What is required => Repeat the lines of the listing below exactly, starting at the line that contains "Select the Details view option" and running through the last line, both included, and only those.
= Beginning of Section =
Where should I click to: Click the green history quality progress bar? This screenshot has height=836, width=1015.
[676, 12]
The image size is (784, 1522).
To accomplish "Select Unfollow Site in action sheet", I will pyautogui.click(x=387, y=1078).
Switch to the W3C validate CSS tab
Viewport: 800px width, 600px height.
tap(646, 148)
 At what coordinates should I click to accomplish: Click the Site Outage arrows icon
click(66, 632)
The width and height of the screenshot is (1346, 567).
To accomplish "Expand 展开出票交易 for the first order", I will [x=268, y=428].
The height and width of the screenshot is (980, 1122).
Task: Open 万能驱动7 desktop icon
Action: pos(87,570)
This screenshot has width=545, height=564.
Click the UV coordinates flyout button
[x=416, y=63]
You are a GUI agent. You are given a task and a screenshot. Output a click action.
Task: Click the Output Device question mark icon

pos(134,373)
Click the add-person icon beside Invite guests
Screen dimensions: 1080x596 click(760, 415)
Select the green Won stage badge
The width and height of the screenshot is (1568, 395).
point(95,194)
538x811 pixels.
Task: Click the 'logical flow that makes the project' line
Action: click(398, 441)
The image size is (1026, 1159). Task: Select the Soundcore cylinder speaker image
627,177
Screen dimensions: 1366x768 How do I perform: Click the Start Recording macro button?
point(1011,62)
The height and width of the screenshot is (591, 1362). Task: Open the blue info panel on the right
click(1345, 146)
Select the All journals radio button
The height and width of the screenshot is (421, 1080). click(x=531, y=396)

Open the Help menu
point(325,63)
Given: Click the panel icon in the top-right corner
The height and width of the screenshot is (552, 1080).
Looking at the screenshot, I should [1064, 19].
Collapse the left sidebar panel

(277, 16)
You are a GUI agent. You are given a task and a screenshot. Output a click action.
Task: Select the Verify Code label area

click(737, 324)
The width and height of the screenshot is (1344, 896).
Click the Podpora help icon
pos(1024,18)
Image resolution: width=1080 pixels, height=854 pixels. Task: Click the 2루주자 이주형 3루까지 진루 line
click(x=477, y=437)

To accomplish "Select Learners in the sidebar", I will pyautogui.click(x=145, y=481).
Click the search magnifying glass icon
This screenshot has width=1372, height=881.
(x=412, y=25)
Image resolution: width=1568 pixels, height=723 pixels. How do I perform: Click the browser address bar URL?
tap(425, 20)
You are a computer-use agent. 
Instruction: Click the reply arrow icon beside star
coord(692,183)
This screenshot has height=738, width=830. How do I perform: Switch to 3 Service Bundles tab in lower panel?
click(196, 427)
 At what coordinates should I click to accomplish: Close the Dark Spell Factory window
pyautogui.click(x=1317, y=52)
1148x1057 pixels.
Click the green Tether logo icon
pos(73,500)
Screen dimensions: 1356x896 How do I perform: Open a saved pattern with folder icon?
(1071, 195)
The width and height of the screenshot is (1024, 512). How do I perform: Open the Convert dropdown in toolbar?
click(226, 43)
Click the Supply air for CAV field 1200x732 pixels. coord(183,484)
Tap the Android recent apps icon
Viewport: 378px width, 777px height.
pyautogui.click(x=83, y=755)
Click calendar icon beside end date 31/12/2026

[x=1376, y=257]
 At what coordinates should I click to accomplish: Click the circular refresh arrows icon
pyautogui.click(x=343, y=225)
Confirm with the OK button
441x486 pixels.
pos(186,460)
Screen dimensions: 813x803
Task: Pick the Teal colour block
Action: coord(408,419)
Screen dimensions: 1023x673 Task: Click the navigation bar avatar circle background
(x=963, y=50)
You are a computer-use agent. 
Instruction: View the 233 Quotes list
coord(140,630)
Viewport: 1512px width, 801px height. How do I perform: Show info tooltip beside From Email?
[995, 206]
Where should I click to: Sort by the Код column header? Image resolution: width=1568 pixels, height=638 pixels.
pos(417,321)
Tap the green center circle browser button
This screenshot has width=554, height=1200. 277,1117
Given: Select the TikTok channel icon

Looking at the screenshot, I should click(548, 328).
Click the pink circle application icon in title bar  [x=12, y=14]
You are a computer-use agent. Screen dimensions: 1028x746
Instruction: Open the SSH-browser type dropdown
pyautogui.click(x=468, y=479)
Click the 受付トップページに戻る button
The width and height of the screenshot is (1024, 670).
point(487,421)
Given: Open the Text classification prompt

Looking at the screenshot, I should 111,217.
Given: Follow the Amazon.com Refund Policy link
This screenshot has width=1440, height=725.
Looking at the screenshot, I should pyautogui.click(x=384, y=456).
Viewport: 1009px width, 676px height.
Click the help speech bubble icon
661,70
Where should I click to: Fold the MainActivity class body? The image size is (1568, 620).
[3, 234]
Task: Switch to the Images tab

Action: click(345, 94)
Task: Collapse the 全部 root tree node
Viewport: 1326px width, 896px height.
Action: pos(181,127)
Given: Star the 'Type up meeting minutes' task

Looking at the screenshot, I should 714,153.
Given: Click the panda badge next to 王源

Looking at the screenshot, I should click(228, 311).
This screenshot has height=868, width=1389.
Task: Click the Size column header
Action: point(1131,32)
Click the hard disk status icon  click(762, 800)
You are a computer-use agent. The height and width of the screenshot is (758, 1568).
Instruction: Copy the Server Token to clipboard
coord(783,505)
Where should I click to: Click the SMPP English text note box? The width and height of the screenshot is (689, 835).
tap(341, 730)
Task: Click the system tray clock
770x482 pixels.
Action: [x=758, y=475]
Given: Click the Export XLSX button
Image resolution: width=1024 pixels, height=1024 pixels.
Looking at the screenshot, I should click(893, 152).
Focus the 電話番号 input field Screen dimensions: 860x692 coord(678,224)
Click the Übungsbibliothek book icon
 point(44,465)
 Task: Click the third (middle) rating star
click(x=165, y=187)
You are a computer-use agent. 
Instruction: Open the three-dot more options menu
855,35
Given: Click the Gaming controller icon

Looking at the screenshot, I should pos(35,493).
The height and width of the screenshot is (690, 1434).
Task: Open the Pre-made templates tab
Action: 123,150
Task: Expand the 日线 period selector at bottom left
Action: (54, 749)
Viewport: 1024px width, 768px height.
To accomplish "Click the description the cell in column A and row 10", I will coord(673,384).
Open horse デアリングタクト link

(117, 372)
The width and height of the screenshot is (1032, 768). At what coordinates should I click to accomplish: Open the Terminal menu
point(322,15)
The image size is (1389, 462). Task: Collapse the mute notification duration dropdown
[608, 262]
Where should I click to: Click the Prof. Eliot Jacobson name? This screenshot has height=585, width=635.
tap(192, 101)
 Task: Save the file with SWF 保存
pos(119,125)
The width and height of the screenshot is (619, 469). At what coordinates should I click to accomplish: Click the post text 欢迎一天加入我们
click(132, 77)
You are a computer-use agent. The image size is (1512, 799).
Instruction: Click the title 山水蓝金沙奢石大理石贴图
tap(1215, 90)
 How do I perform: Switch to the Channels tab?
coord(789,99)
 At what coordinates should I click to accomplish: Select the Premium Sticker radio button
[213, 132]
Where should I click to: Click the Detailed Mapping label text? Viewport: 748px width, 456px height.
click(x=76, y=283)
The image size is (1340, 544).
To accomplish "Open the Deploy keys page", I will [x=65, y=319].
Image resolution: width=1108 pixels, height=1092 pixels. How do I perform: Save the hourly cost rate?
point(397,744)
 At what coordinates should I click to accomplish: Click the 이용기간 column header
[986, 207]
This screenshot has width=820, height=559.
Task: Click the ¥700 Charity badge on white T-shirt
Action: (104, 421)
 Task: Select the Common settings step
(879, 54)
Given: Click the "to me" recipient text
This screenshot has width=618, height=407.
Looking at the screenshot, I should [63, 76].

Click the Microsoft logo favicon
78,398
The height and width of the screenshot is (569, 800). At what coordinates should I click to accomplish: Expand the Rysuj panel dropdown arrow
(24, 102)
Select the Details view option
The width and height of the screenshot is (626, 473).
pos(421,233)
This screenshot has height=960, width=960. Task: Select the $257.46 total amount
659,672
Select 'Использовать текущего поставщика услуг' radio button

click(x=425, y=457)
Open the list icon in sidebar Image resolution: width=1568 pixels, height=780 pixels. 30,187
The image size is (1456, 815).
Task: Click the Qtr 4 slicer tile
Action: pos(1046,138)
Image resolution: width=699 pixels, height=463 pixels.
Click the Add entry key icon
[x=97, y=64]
= End of Section =
Solution to this exercise =>
Select the Details view option
The width and height of the screenshot is (626, 473).
pos(421,233)
This screenshot has height=960, width=960. Task: Select the $257.46 total amount
659,672
Select 'Использовать текущего поставщика услуг' radio button

click(x=425, y=457)
Open the list icon in sidebar Image resolution: width=1568 pixels, height=780 pixels. 30,187
The image size is (1456, 815).
Task: Click the Qtr 4 slicer tile
Action: pos(1046,138)
Image resolution: width=699 pixels, height=463 pixels.
Click the Add entry key icon
[x=97, y=64]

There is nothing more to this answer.